● **EXERCISE GOAL**
Write the records out exactly as they read, but not the pictures.

Records drawn from a dataset:
********

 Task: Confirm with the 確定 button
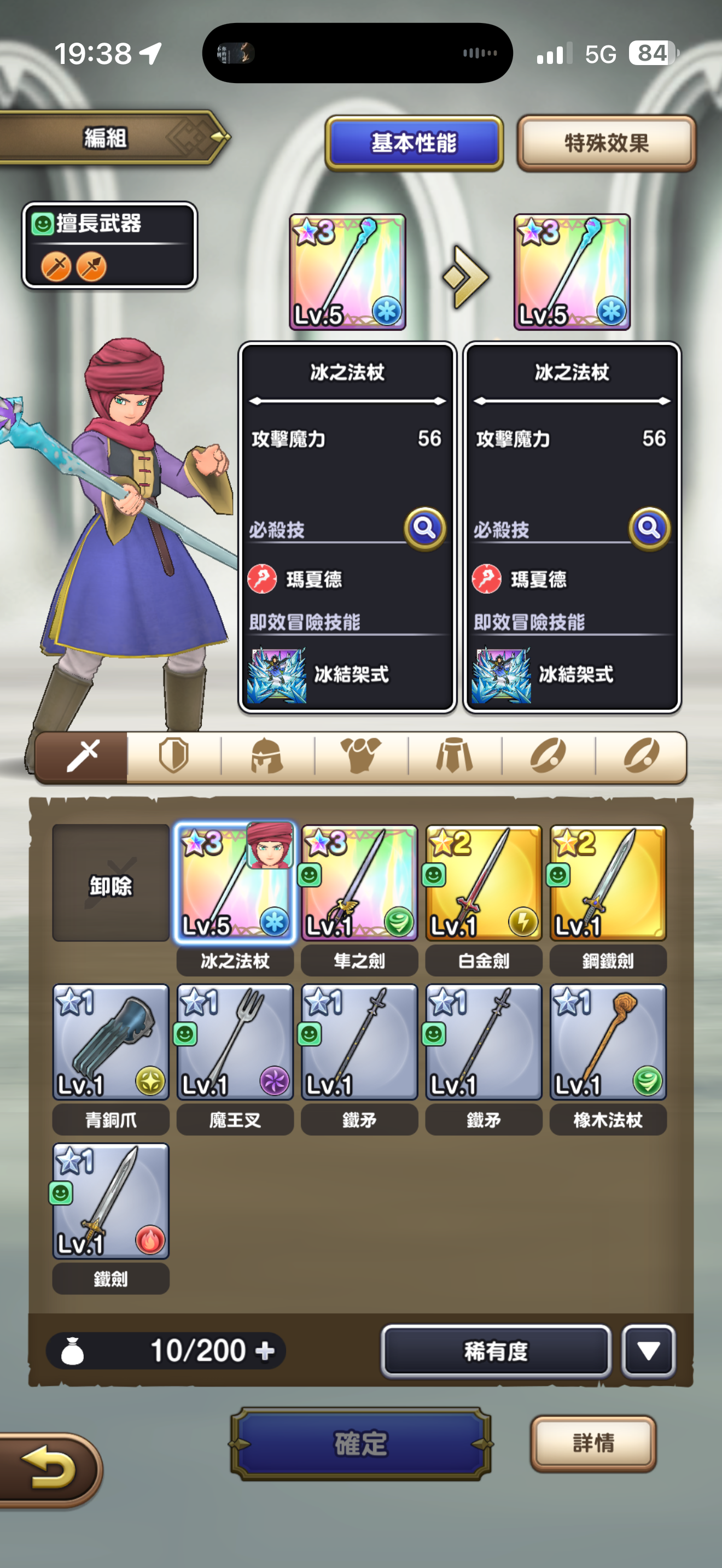point(360,1443)
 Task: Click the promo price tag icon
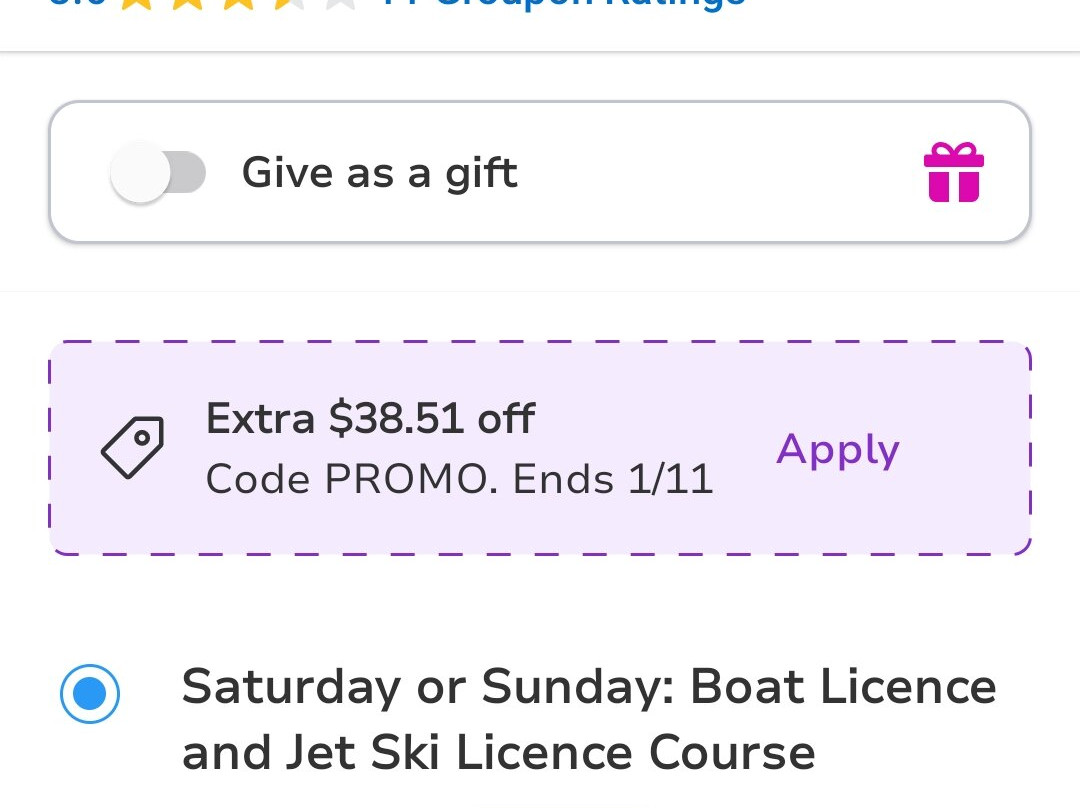click(132, 447)
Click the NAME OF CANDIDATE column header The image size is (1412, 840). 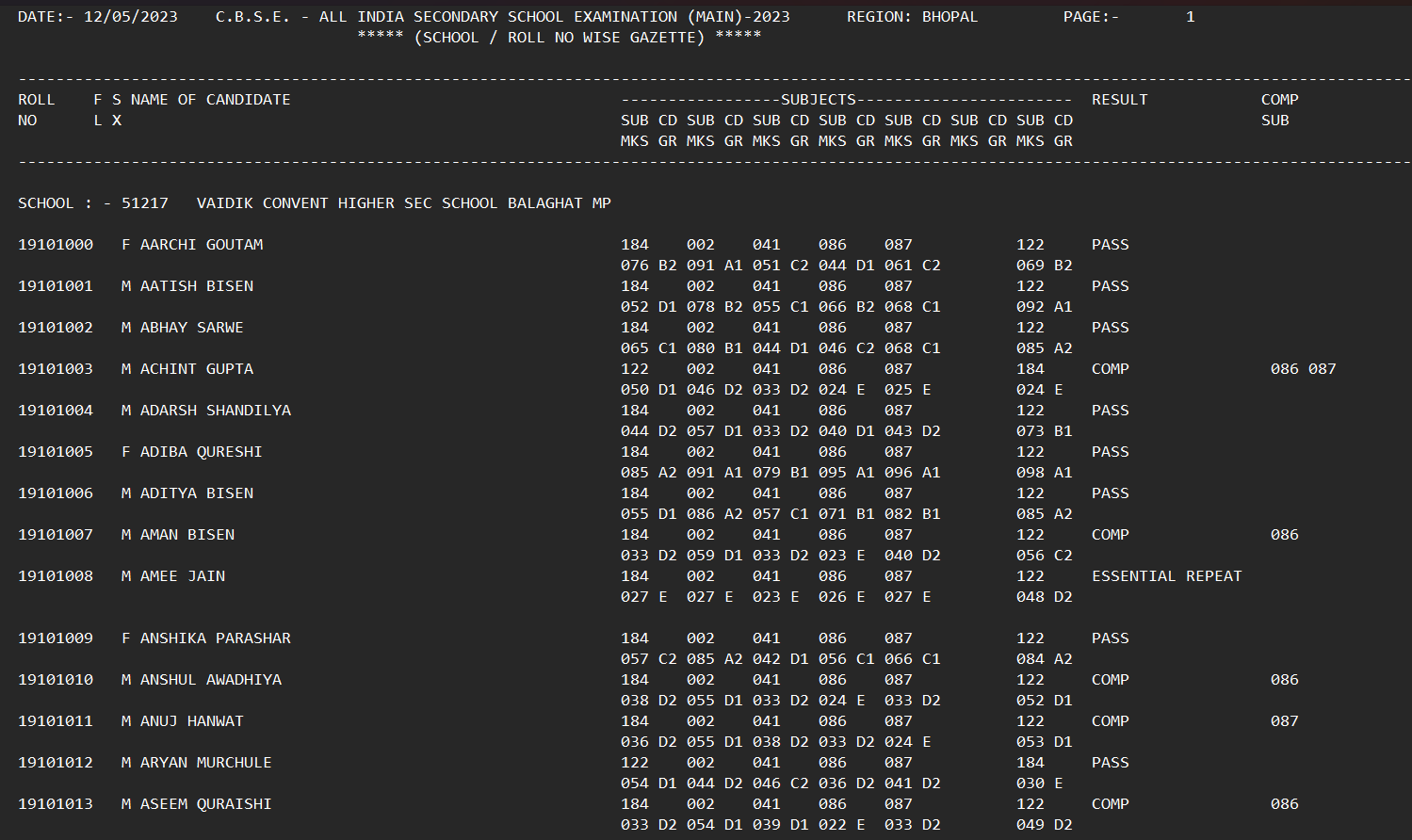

********

● **RESPONSE TO THIS TASK**
 Task: Confirm with the 確定 button
point(360,1443)
 Task: Click the promo price tag icon
click(132, 447)
Click the NAME OF CANDIDATE column header The image size is (1412, 840). 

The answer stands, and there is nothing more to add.